It might seem easy to be blindsided by hidden terms or mortgage agreements, but by asking insightful questions to protect yourself, you can join the millions who achieved their dream of owning a home.
Adjustable Rate Mortgages (ARMs) lock you into a low fixed rate for the first few years of your loan, after which your rate fluctuates with the market. By underpaying in the beginning of your new home loan, your dream of owning a home is now more reachable than ever.
More and more, homeowners are opting for adjustable ARMs instead of traditional fixed rate loans. They make it possible to afford a more expensive home; as your salary increases, you should be able to cover the higher payment later.

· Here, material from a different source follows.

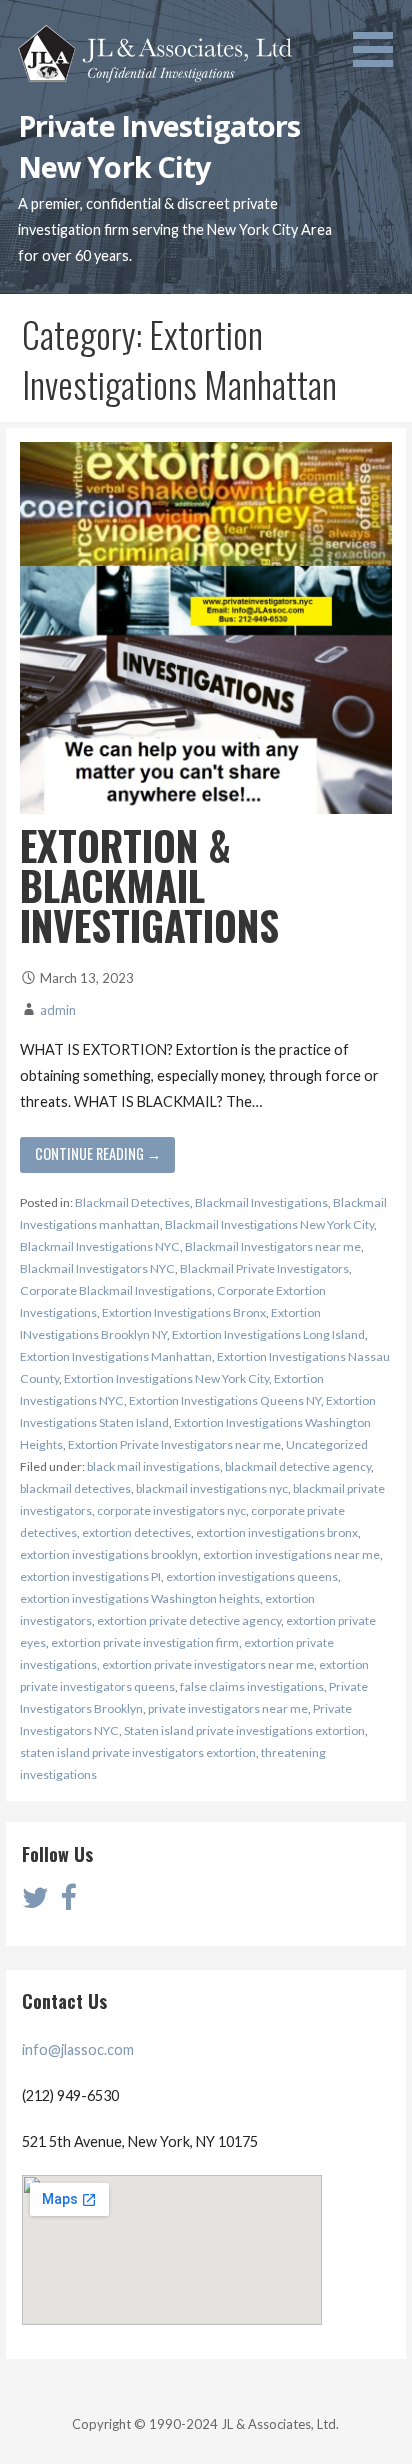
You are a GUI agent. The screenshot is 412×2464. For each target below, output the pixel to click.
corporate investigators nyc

How Much Could My Payment Go Up?
In general, ARM mortgage interest rates are tied to an index rate and some percentage mark-up. This index rate is often a refection of the overall movement of interest rates. Therefore, the amount that your monthly payment could increase is not predetermined. In contrast, the percentage mark-up, or margin, is a fixed number added to that rate. For example:
Index rate (6%) + Margin (2%) = Your ARM rate (8%).
How Can I Protect Myself?
The best way to protect yourself from sky high rates is to know the terms of your new home loan. Is there an interest rate or payment cap in case something drastic occurs in the market? Are you protected against negative amortization or pre-payment penalties?
Even if you have a fixed-rate mortgage, you are not completely safe from payment fluctuations. Because of changing property taxes and insurance prices, your payment could also be subject to change.